Tyrone, who had been so impressive in the opening skirmishes, looked increasingly wan and jittery as the match wore on, constantly turning down shooting opportunities and allowing their visitors to grow in stature. They looked to have dug it out late on, only for O’Toole to take his goal when a fisted point was the more obvious play.

“A couple of great runs coming in from the others drew the defenders away and I came wide and cut in and the ball came over the top to me,” a delighted O’Toole said afterwards.

“As it was coming over I was maybe thinking about taking the point but once I was one-on-one with Niall, I saw it was too good an opportunity not to have a go at it.”

And maybe that’s going to be the way of it. Maybe the upside of everyone dismissing the provincial championships is going to be a freeing up, a loosening out of the vibe.

Had O’Toole missed, the worst that would have happened to Monaghan was a five-week break until the Sam Maguire group stage. There were plenty on the pitch just then – on both sides – who’d have taken that ahead of another two periods of extra-time.

Most likely, of course, it was just the enthusiasm of a 23-year-old who’d stitched a goal against Mayo cutting in from the right in his last game and who fancied himself to do it again. And very probably all this loosey-goosey Ulster football entertainment will only last until Monaghan meet Derry in the next round.

But for here and for now, this was fun. Tyrone learned some things, Monaghan learned some things, everybody had a grand day out.

“[Derry] is a great game for us to get at this stage,” said Monaghan manager Vinny Corey afterwards.
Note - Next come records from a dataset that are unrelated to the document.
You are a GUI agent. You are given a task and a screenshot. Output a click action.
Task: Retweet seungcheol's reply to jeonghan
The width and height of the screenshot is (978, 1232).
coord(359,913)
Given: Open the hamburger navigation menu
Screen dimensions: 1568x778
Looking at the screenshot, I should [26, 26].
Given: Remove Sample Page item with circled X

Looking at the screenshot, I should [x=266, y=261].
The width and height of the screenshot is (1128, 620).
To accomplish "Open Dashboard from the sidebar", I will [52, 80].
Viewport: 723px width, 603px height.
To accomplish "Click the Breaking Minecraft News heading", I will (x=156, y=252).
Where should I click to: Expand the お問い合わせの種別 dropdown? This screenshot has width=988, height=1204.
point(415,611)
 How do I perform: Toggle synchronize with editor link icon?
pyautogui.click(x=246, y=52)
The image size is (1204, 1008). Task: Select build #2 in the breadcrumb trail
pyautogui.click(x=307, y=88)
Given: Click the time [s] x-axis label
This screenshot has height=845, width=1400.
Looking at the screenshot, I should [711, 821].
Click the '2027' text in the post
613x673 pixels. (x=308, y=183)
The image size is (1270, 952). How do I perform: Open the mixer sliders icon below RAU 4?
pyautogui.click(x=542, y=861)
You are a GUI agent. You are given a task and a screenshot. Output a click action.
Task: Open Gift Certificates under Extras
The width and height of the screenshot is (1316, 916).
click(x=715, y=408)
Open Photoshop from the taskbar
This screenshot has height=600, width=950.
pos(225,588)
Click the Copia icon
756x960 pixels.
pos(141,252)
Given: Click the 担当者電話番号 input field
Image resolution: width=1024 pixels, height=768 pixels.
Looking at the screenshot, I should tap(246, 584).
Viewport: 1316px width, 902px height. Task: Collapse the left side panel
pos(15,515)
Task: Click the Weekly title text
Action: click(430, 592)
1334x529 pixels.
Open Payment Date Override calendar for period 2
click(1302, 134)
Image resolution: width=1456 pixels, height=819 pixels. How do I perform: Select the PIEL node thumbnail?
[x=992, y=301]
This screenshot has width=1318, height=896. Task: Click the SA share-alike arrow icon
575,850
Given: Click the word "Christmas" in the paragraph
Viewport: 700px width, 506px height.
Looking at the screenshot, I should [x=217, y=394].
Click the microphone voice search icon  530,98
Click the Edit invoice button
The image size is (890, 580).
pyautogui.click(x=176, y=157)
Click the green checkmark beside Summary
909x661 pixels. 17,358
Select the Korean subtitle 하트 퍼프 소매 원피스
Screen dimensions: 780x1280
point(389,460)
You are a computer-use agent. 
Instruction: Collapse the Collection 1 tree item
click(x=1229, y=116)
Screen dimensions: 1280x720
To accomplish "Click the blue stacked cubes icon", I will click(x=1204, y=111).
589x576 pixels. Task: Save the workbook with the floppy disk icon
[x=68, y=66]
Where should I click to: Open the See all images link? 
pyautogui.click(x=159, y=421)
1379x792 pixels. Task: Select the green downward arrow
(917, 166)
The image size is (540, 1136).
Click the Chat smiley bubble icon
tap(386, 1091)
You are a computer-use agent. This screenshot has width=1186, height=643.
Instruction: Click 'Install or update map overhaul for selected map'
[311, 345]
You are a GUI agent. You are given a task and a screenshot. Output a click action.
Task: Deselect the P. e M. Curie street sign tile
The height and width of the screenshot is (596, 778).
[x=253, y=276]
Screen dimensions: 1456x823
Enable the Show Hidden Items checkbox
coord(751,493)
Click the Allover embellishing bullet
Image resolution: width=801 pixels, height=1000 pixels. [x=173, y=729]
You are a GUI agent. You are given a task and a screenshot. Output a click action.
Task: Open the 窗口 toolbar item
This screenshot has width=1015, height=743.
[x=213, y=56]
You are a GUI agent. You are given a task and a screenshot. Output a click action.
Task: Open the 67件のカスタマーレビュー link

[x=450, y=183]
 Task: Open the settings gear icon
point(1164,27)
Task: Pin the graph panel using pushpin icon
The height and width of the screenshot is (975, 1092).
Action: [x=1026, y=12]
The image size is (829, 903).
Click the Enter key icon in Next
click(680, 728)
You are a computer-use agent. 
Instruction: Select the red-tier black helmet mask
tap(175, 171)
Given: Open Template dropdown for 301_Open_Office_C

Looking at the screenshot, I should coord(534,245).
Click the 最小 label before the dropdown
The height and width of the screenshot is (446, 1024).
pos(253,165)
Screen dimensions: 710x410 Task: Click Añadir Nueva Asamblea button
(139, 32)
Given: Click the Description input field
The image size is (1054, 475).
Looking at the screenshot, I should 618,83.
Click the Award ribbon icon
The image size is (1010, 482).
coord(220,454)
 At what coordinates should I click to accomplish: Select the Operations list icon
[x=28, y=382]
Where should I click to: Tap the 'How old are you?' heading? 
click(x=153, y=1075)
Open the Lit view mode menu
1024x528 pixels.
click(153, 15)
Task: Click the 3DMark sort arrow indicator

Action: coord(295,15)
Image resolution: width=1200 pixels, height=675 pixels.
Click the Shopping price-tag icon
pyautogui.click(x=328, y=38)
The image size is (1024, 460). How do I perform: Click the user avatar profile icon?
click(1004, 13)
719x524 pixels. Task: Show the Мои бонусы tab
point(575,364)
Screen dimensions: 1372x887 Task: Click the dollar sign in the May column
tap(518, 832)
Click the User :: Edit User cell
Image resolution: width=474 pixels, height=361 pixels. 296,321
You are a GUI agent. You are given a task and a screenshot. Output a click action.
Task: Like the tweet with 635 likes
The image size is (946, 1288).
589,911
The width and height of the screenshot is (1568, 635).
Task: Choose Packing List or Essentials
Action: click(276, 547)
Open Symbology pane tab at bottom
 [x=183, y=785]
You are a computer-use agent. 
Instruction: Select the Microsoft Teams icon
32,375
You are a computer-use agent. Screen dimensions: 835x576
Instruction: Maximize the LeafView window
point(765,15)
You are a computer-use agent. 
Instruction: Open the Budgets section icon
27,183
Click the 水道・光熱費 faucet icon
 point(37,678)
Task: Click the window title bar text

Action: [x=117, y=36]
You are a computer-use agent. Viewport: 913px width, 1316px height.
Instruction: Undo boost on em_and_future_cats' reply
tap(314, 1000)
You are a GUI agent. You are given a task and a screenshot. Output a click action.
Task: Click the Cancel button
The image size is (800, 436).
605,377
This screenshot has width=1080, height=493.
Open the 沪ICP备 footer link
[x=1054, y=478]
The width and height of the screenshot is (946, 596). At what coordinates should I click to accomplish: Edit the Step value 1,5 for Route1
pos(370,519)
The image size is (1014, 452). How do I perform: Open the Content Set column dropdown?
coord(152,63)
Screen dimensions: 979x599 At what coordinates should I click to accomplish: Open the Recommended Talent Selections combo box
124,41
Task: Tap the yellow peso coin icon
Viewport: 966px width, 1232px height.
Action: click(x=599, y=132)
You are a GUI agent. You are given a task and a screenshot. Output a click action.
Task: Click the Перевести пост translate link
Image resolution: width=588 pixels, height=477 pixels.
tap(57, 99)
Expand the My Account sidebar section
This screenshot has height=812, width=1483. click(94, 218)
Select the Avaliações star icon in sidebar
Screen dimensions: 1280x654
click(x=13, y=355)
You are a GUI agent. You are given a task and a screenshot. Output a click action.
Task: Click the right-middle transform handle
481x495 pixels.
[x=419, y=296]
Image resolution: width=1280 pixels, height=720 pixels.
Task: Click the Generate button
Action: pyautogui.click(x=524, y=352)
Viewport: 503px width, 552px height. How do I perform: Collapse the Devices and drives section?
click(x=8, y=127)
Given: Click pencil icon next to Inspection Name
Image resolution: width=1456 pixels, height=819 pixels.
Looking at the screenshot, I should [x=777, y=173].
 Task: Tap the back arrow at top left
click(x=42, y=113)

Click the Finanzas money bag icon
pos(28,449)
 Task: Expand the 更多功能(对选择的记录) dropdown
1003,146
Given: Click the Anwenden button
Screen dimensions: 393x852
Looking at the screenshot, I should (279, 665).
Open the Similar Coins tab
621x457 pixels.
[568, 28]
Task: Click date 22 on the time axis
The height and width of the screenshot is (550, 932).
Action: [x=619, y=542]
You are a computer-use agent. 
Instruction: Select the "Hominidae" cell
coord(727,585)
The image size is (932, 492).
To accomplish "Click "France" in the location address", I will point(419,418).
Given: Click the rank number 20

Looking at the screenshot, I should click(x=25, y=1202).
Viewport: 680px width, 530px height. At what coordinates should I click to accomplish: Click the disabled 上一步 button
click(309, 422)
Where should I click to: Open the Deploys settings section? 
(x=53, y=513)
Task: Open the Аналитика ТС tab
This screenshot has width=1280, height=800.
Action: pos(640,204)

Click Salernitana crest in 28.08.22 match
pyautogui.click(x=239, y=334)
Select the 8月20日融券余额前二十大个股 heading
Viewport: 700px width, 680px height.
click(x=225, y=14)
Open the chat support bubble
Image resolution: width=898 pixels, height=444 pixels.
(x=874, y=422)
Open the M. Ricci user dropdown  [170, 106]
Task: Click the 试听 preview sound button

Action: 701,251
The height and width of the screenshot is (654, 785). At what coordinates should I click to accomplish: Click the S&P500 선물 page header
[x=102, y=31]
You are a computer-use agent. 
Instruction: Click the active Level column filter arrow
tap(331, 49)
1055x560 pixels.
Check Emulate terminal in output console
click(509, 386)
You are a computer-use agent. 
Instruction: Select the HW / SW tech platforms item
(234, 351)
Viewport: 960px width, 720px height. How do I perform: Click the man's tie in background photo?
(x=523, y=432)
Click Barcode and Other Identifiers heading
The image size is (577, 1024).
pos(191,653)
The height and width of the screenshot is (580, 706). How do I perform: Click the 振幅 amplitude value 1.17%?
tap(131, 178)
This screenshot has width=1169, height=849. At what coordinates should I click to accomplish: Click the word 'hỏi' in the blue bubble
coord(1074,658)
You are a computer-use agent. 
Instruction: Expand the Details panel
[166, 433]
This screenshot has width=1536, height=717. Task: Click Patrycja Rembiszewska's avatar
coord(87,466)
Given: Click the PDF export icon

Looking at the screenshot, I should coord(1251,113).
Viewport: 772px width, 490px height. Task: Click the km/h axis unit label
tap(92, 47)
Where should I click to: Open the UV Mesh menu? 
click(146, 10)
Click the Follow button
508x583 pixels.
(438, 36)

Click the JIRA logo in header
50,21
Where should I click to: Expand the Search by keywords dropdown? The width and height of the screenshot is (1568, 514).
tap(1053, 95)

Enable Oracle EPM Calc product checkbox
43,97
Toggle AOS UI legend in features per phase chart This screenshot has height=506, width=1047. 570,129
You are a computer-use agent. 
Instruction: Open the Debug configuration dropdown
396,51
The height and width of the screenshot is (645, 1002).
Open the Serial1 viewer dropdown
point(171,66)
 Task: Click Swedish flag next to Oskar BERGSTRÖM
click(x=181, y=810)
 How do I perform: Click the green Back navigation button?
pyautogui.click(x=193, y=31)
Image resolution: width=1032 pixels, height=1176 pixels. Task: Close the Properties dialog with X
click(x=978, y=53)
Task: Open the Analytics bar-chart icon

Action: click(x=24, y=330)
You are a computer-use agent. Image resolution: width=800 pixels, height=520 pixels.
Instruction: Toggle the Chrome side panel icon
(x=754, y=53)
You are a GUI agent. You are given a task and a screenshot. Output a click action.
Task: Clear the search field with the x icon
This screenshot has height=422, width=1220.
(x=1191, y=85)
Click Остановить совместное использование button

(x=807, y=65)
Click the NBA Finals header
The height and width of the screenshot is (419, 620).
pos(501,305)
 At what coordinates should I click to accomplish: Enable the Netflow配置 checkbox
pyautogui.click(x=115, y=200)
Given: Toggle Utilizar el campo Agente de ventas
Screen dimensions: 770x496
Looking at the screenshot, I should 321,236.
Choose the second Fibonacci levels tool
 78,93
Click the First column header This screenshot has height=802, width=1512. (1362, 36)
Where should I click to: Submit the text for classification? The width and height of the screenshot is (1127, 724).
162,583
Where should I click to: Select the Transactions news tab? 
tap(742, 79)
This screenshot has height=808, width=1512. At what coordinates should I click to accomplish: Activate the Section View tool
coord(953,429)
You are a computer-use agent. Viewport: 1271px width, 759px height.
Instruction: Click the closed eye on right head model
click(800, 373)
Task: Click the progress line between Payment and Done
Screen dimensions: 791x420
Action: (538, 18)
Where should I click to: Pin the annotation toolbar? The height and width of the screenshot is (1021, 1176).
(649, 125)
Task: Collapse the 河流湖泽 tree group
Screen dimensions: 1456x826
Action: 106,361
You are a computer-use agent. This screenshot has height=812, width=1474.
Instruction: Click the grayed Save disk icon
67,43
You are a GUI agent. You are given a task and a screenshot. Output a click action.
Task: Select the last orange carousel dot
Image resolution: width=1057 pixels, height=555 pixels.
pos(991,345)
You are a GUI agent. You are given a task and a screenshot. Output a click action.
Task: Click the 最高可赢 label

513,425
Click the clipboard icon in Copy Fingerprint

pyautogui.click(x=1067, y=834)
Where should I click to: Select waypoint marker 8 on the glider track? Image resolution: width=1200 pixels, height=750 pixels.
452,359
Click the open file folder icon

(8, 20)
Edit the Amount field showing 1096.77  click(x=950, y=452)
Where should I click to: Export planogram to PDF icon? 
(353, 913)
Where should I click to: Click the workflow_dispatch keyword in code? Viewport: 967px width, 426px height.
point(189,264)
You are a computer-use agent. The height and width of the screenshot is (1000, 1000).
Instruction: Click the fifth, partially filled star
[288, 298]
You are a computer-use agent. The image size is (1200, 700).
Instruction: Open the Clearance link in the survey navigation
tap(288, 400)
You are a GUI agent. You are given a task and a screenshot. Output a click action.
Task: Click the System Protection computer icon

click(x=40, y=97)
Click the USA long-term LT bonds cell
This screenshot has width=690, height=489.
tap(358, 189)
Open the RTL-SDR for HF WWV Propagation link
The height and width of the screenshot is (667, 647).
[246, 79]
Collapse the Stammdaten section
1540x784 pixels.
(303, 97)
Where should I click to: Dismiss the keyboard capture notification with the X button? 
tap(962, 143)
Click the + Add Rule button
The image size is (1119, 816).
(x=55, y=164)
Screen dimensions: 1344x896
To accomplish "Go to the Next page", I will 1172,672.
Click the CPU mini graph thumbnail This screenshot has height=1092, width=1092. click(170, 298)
“We have a few young players making their first starts. It’s a great game for us to get because Derry are a well-oiled machine and for us to be looking at them for the next two weeks and playing that match and learning from it as much as we can, that will be massive for us later on in the year.

“We give the Ulster championship the full respect. Today was a quarter-final of an Ulster championship and we were disappointed with our intensity – we didn’t think we brought an Ulster championship intensity to that first half. But we did in the second half.

“And we know we will have to do it again in an Ulster semi-final or we’re not going to get by. The learning we will take from it will be massive but the reality is that there’s another competition, a bigger competition coming down the tracks. You’re preparing for that all the time.”

For Tyrone, it was the kind of lesson they’re better off learning now than in late June or July. Leading 1-10 to 0-8 at the break, they had Monaghan on a standing eight count but failed to get inside to finish the job.

They only managed three points in 30 minutes either side of half-time and had no answer to Monaghan’s hard-running approach to the second half. They gave a sucker an even break and paid for it in the end. It’ll be for nothing if they let it happen again down the line.

“Hindsight is a great thing,” said Brian Dooher afterwards.

“But I’m not sure if we’d do much different. We’d maybe do a thing or two different here or there but I thought in the second half we just invited runners onto us too much. Once that was happening we were always chasing people down. They got the upper hand and were away in front and left us on the back foot and left our defence exposed.

“We never got our own momentum back on track and whenever we did get a wee bit of momentum in the second half we could never get things strung together or scores strung together. It was fractured but we’ll look at it and learn from it. If we take learnings from it, it’s not fatal.”